Prior studies have identified several aspects of Community-led Total Sanitation (CLTS) program implementation as crucial to both achieve and sustain open defecation free (ODF) communities: (i) the involvement of community leaders, (ii) intensity and duration of follow-up, and (iii) support to poor households, including financial support (Crocker et al., 2016; Tiwari et al., 2017; USAID, 2018; Venkataramanan et al., 2018). USAID/WASHPaLS conducted qualitative research in 13 villages covered by the Cambodia Rural Sanitation and Hygiene Improvement Programme (CRSHIP 1) to better understand how village level implementation strategies influence outcomes of CLTS programs.

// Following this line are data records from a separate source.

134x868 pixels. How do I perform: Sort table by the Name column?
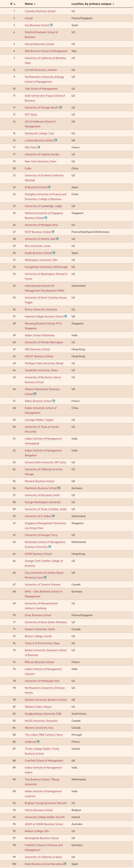(x=30, y=4)
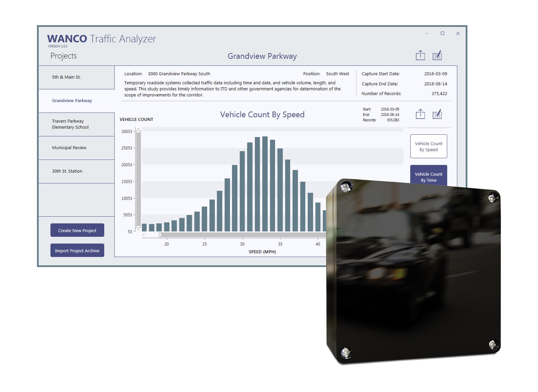
Task: Show the Vehicle Count By Speed chart
Action: (x=428, y=146)
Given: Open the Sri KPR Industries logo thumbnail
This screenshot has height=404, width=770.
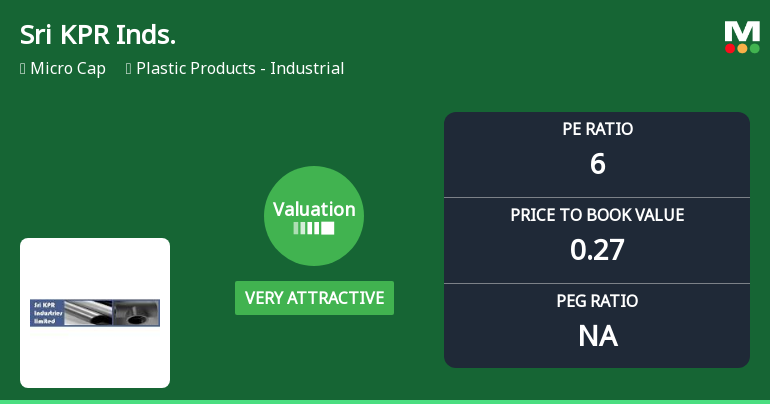Looking at the screenshot, I should tap(95, 313).
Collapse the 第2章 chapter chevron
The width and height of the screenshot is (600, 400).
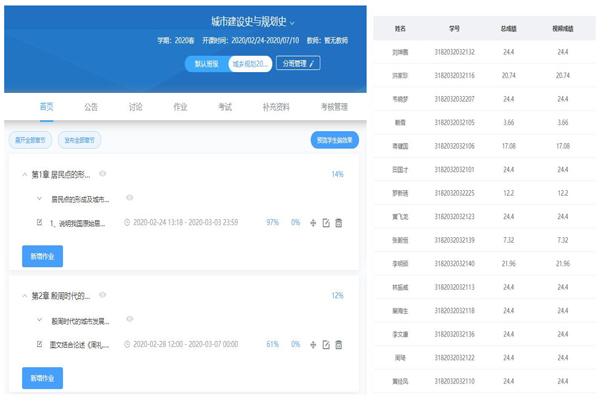pyautogui.click(x=24, y=296)
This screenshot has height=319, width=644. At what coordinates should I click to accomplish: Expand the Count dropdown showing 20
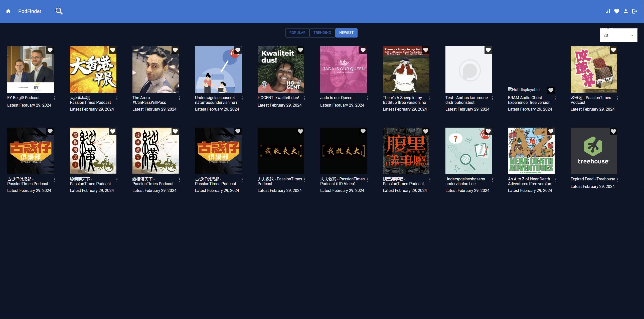618,36
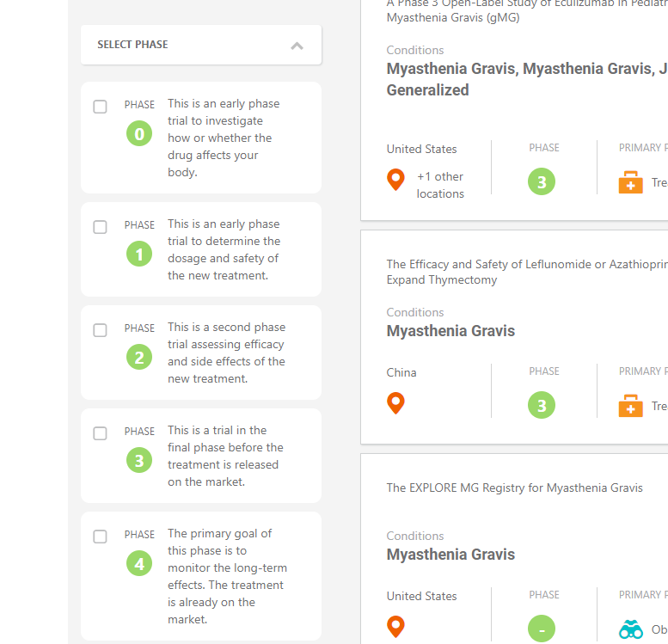Select the Phase 3 filter checkbox

[100, 433]
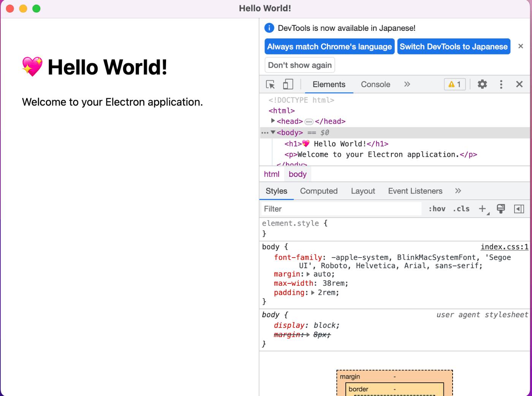Open the Computed styles tab
Screen dimensions: 532x396
318,191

- High latrine coverage was more common when traditional leaders used casual strategies (e.g., informal chats with households, verses intense pressure) to construct latrines during the post-triggering period.
- Among households with inconsistent latrine use, leaders were either not involved or put a lot of pressure on households to construct latrines, such as visiting them every day.
- In combination with intense pressure from leaders, villages with inconsistent latrine use also had high follow-up from external actors.
- Increased access to subsidies did not necessarily encourage higher coverage or consistent latrine use, and programs were not well-targeted or tailored to the needs of poor households.